[Stored data entries]
# # # # # # #
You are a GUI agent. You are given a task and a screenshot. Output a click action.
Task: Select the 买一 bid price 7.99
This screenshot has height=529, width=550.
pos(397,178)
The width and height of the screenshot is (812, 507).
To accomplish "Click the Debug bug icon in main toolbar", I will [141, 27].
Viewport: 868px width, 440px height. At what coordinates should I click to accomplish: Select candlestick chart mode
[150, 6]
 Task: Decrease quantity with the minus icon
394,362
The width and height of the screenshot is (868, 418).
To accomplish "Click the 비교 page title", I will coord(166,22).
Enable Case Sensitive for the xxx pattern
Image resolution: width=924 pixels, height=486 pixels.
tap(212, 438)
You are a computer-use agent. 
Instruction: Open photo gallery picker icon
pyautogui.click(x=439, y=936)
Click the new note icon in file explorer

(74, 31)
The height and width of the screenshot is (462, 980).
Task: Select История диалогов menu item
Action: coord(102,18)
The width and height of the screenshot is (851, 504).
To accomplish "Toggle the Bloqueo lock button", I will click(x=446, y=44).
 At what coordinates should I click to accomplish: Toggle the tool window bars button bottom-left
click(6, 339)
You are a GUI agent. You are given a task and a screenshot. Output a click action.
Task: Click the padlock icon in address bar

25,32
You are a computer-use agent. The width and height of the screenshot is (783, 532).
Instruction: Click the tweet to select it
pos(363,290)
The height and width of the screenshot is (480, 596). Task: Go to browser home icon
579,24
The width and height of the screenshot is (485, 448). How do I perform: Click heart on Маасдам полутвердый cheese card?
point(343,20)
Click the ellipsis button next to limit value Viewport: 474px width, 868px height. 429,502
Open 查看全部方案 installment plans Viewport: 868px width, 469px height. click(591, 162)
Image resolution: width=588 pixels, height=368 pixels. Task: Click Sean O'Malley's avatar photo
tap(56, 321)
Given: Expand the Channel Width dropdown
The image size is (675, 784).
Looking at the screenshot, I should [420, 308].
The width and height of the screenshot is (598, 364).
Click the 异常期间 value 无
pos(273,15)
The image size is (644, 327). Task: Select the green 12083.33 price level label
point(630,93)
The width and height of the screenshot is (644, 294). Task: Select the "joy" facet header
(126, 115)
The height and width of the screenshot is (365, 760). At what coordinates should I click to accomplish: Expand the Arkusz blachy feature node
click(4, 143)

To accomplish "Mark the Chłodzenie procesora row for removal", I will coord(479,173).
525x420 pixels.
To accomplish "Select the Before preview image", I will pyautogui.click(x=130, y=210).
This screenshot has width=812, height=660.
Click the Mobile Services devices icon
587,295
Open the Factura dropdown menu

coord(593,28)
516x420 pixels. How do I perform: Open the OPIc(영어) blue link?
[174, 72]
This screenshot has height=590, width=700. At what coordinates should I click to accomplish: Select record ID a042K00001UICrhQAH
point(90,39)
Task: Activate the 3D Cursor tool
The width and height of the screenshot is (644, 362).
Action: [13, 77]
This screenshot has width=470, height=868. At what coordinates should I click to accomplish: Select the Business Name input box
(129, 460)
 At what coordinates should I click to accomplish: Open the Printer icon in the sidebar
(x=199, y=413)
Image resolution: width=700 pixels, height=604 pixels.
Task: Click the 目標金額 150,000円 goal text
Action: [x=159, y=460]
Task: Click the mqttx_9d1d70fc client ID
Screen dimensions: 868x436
# # # # # # #
_DIRECTIONS FOR THIS TASK:_
Using the records, find the number of lines in which the string "will" occurs. Reply with that number alone.

_EXERCISE RESPONSE:_
5